Catherine Lacey 

Top 10 badly behaved biographies

Life writing is usually a conventional business, but these writers take on the job by discarding the rules, with thrilling results
  
  

A visitor in front of an untitled painting by Cy Twombly.
A visitor in front of an untitled painting by Cy Twombly. Photograph: Angela Weiss/AFP/Getty Images

Biography is a classic, difficult art, and biographers, those torch-bearers of one of literature’s oldest genres, tend to be scrupulous, detail-oriented obsessives. Yet under rigid control there is often a strange and passionate devotion; they might fall in love with a ghost in order to begin their work, but they have to fall out of love in order to finish it.

Aspiring biographers have a thousand reasons not to embark on a biography – these books tend to take a decade or more of work and rarely can anyone survive on an advance for that long. But alongside the more or less conventional authors are those biographers who, for whatever reason, meet their task by changing the rules. These slanted, badly behaved books tend to captivate me, which is why I chose to write a novel in the shape of such a biography. Here are 10 of my favourite such books.

1.

§ **WHAT TO WORK ON**: Reproduce the piece on badly behaved biographies from "Life writing is" up to and including "to finish it.", swapping "ghost" for "phantom" throughout.

§ **DATA LISTING**:
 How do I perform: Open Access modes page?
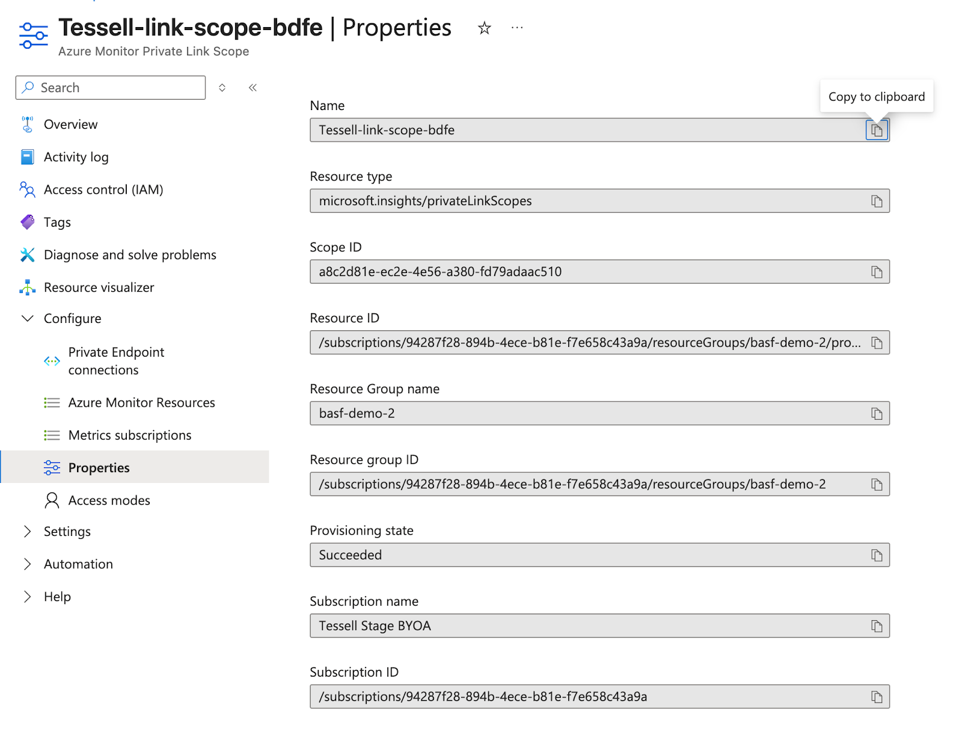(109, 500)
...
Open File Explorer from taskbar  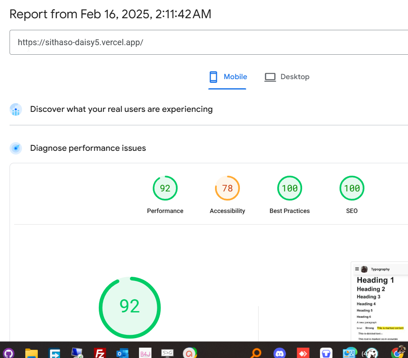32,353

§ **SOLUTION TO THE EXERCISE**:
Life writing is usually a conventional business, but these writers take on the job by discarding the rules, with thrilling results
  
  

A visitor in front of an untitled painting by Cy Twombly.
A visitor in front of an untitled painting by Cy Twombly. Photograph: Angela Weiss/AFP/Getty Images

Biography is a classic, difficult art, and biographers, those torch-bearers of one of literature’s oldest genres, tend to be scrupulous, detail-oriented obsessives. Yet under rigid control there is often a strange and passionate devotion; they might fall in love with a phantom in order to begin their work, but they have to fall out of love in order to finish it.